::: Supplied material

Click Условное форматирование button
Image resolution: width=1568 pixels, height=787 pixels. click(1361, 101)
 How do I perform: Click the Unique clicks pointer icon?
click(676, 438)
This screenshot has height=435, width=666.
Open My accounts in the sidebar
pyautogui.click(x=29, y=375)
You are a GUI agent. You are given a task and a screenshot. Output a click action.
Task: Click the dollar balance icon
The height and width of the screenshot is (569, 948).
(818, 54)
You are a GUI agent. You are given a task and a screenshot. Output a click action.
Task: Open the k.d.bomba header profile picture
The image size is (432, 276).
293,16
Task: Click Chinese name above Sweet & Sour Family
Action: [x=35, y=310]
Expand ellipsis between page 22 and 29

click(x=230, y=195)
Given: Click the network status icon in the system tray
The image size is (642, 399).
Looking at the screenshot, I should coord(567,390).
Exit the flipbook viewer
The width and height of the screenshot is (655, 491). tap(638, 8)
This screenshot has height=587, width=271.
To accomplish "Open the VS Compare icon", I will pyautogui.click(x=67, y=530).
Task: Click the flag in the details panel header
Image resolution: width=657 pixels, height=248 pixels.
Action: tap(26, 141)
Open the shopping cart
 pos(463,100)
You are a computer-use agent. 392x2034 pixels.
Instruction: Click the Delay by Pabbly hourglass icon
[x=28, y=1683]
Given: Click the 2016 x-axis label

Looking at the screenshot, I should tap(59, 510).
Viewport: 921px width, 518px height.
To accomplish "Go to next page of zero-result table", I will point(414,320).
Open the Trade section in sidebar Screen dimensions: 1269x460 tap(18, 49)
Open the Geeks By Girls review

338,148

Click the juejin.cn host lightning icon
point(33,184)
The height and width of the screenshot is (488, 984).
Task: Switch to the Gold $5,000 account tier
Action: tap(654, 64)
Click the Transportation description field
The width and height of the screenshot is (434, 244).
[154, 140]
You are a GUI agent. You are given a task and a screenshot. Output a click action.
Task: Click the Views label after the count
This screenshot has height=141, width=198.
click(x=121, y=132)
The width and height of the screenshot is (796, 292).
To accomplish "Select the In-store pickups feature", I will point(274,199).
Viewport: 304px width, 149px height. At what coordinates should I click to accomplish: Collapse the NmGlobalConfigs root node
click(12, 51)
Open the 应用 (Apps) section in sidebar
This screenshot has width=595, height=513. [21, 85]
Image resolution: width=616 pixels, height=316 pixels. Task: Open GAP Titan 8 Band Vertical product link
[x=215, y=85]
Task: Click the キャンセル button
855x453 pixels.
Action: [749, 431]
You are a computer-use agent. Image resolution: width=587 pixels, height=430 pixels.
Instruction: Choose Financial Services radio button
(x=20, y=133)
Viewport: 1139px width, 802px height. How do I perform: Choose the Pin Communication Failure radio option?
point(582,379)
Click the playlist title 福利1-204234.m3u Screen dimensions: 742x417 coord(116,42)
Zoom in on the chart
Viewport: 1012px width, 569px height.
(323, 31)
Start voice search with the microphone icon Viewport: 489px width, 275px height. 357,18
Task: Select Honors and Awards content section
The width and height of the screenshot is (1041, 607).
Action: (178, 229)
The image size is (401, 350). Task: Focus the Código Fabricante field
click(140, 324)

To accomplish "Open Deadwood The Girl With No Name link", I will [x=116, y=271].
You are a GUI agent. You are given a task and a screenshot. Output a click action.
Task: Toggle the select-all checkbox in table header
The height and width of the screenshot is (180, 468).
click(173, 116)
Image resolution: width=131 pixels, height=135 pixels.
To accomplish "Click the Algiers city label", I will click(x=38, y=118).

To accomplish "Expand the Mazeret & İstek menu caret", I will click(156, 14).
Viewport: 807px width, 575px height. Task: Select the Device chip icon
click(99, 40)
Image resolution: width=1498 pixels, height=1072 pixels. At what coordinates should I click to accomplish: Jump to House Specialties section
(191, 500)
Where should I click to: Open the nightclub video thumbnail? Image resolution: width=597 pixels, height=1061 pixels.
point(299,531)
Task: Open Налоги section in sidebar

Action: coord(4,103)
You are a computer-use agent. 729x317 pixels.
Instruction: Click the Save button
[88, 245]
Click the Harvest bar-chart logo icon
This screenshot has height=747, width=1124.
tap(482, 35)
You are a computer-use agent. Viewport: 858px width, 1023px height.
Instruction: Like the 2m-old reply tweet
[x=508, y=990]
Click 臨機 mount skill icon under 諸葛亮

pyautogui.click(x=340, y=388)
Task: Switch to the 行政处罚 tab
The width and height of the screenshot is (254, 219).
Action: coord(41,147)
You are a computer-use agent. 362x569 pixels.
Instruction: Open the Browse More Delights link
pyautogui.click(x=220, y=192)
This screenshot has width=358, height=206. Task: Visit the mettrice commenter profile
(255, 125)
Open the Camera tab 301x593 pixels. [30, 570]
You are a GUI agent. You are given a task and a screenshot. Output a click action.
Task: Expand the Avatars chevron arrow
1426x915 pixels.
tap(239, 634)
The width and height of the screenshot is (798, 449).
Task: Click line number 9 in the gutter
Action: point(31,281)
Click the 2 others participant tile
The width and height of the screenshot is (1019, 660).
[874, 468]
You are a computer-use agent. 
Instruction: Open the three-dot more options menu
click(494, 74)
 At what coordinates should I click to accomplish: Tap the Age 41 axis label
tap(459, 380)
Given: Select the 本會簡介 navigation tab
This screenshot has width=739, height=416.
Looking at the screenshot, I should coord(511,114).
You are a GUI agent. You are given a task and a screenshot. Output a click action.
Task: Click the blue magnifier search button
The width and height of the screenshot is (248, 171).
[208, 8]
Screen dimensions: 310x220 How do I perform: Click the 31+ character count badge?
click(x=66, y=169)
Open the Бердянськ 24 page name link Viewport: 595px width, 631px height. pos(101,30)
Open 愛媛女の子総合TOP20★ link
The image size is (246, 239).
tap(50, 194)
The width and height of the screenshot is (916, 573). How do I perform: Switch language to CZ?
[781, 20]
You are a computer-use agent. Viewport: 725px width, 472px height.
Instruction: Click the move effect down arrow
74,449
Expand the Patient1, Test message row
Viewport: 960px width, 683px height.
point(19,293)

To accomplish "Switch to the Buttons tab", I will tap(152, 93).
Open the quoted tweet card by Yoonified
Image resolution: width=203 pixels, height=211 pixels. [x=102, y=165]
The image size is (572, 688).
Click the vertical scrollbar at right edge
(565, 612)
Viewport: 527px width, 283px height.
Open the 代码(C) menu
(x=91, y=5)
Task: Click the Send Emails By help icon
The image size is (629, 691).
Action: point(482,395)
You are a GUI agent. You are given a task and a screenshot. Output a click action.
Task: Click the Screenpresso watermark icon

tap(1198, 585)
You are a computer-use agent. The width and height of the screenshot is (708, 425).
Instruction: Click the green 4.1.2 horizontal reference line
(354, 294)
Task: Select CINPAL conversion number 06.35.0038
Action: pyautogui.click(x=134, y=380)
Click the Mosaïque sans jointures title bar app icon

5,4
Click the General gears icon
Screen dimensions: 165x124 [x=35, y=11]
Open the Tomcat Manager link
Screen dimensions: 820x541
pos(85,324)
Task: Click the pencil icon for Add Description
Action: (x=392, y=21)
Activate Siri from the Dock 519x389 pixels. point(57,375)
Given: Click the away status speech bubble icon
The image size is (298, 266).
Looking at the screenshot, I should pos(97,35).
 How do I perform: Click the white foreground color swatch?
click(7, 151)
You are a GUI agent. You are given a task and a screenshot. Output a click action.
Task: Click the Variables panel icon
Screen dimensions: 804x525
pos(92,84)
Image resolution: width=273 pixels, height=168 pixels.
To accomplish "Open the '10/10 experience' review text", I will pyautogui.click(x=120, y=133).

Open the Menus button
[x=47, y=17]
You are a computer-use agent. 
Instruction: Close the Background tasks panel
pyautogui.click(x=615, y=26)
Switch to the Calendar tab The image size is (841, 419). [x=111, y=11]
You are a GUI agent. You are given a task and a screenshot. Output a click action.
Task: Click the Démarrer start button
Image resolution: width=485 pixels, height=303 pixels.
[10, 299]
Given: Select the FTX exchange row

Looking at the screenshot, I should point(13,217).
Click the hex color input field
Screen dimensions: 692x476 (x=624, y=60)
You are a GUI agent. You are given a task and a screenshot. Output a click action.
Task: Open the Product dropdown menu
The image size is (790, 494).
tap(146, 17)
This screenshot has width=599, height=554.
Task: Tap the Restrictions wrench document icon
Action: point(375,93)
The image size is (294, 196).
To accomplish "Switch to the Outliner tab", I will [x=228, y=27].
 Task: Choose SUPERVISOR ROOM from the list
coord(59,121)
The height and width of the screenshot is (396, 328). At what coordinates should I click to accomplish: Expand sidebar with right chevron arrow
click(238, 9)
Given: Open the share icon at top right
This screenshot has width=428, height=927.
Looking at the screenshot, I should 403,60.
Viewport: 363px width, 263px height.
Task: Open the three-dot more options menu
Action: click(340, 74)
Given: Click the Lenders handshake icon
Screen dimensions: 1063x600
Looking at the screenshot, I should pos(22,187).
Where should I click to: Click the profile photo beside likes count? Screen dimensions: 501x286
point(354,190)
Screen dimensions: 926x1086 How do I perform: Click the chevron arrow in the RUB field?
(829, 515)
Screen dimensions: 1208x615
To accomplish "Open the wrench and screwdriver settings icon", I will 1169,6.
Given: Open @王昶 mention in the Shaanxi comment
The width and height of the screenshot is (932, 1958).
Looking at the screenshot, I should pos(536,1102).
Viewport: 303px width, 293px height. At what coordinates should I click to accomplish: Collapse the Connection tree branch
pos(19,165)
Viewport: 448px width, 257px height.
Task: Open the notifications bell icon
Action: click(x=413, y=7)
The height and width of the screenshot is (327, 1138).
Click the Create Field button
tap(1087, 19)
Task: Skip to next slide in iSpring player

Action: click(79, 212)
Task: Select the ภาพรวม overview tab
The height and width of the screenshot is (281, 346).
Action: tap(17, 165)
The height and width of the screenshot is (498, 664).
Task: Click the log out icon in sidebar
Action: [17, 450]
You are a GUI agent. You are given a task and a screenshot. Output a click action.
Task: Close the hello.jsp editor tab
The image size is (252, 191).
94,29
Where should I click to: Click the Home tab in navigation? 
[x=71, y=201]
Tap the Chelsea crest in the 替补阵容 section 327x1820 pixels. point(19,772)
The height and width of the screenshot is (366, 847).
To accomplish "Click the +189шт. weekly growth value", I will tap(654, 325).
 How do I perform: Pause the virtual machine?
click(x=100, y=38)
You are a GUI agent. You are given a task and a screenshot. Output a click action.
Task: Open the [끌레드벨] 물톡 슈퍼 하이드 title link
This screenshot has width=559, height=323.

::::::

— Your task —
Will you return exactly the lines above from the one with "Task: Select the ภาพรวม overview tab" down to the one with "Task: Close the hello.jsp editor tab", counting both as part of the range?

— Written reply —
Task: Select the ภาพรวม overview tab
The height and width of the screenshot is (281, 346).
Action: tap(17, 165)
The height and width of the screenshot is (498, 664).
Task: Click the log out icon in sidebar
Action: [17, 450]
You are a GUI agent. You are given a task and a screenshot. Output a click action.
Task: Close the hello.jsp editor tab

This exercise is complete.